This story about a CMC ArtShare exhibit featuring Alix Knipe, an internationally recognized ceramic artist and CMC ceramics instructor who lives in Carbondale, was written by Glenwood Post Independent arts editor Jessica Cabe. It appeared in the Jan. 8 Post Independent.
GLENWOOD SPRINGS – Alix Knipe, an internationally recognized ceramics artist living in Carbondale, lost her fear of failure when failure became inevitable.
She was working in Avanos, Turkey, in 2011 and 2012 on a Fulbright Research Fellowship Grant. Avanos is one of the two largest pottery towns in the country, with caves carved out of the soft hillsides serving as studios. Knipe learned a lot about the philosophy of creating ceramics in Turkey, a philosophy rooted in tradition and quite the opposite of America’s need for innovation in art. But she also learned that she will push boundaries harder when failure is the only option.
Knipe said that with other artforms, it’s common to fail frequently in the beginning and less so as you hone your craft. With ceramics, failure is consistent and seemingly arbitrary.
“Your expectations are your worst enemy with clay,” she said. “The heat from the kiln may have cracked your work, warped it or blemished it with ugly surface flaws.”
But in Turkey, failure wasn’t arbitrary; it was a given. Knipe does a lot of handbuilding, and the soft clay in Avanos is not ideal for that technique. Every creation would end up failing in the drying process. While she admits that makes it sound like her time in Turkey was wasted, she argues that the guarantee of failure freed her to try large, unusual sculptural form.
“Because I knew that it would fail, I found this freedom to make my work bigger than before,” she said. “It was freeing to be without end, to be suspended in the play part of creating, like being a child again.”
This was an eye-opening moment for Knipe, who had spent her time in graduate school at the University of Nebraska-Lincoln preparing for near-constant critiques of her work.
“No one was watching what I was doing for a while,” she said of her time in Turkey. “Failure wasn’t even watching because it was just there.”
After realizing that failure was no longer something to fear, Knipe began creating some of her most daring work. Her sculptures are abstract but organic, with forms reminiscent of the human body and the varied, beautiful landscapes she’s come across in her lifetime, including those of Turkey.
A solo exhibit of Knipe’s work, “Traces of Place,” is on display at the CMC ArtShare Gallery in Glenwood Springs through Feb. 27.
Knipe said the name of the exhibit highlights the influence that landscapes have had on her work.
“It’s a theme I’ve been exploring more fully, is my work in relation to a landscape,” she said.
Her love of land boils down to the overwhelming feeling of witnessing something bigger than herself.
“I think a theme that goes through all of art is trying to touch on something bigger than ourselves,” she said. “That’s something I try to do.”

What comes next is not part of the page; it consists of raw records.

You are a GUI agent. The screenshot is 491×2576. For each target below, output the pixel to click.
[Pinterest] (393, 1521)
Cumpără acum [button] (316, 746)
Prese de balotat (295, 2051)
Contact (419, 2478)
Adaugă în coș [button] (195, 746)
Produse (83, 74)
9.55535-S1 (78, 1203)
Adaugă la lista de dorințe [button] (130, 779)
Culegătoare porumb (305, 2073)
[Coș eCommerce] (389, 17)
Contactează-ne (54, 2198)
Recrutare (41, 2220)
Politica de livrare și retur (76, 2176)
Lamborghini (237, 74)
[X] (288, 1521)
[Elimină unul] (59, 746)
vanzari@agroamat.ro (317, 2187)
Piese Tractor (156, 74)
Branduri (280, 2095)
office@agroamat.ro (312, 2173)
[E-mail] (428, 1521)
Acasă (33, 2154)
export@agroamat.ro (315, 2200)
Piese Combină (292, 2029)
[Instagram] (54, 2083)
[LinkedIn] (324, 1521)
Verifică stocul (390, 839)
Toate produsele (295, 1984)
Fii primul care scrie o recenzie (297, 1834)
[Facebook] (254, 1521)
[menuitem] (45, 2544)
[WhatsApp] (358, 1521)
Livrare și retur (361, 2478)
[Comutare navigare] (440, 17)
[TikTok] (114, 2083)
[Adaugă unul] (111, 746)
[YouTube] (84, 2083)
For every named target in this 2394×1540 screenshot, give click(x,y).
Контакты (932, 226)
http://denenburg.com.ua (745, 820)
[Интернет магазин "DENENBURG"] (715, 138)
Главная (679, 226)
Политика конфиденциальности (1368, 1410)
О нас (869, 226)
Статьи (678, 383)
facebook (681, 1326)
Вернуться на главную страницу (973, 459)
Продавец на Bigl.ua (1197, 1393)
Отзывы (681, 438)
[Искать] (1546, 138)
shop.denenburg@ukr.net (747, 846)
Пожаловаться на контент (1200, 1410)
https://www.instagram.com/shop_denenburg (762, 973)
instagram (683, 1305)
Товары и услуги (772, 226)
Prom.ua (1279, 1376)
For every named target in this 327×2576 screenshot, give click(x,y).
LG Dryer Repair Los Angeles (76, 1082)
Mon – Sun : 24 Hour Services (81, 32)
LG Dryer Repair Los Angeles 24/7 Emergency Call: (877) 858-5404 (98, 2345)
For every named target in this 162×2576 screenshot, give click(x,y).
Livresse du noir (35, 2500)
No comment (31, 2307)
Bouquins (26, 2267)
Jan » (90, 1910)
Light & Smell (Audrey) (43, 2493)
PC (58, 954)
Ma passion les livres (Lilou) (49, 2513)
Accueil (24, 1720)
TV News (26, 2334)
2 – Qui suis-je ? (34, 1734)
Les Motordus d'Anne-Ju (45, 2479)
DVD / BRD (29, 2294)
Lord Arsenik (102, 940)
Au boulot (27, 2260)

Knipe took a winding path to ceramics. She was raised by two artists; before she was born, her mother was a potter, her father a sculptor. Her mother is now a painter, and her father is a photographer. An only child, Knipe’s earliest years were filled with creating her own paintings and projects and eating off of handmade dinnerware. That is when her appreciation for pottery began.
“You have this thing that somebody else made that you’re using in your hands,” Knipe said. “It’s an intimate thing.”
As Knipe got older, and especially as a teenager, she started to see art as uncool because that’s what her parents did. Becoming an artist herself would be the least rebellious thing she could do in her household. So she went to Eckerd College and got her degree in environmental studies and religious studies.
While she was there, however, she took a ceramics class and was instantly hooked.
“It’s this malleable thing you can use to create whatever is in your imagination,” she said. “I was really just enamored by the process of throwing on the wheel. It was very meditative. It’s a lot harder than it looks, and I think part of it was that challenge of sitting down and trying to master something that was really difficult.”
After graduating with her first degree, Knipe moved to Minneapolis, Minnesota, a city with a strong ceramics scene and home to the University of Minnesota, which has an impressive ceramics program. Knipe wasn’t planning on going to school full time and earning an art degree, but that’s what she ended up doing.
“I started taking an evening class just for fun — then another and another,” she said. “Clay is like that.”
She then went on to earn her masters in fine arts in ceramics from the University of Nebraska-Lincoln, a school recognized as one of the top 10 graduate schools for ceramics.
While in Minneapolis, Knipe became enthralled with some of the Minneapolis Institute of Arts’ ancient Middle Eastern pots from 900 A.C.E.
“They still really spoke to me, and I thought they were really beautiful,” she said. “I thought about how something could be made so long ago and still speak to people.”
Knipe decided she wanted to immerse herself in the Middle East to learn about the region’s traditions in ceramics firsthand. That’s how she ended up in Turkey, where she lost her fear of failure and gained ambition to create against the odds.
The landscapes in Turkey have been interpreted and depicted in Knipe’s “Traces of Place” exhibit. Valleys of all kinds and shapes have been translated by her hands, paying respect to the land that helped to shape her.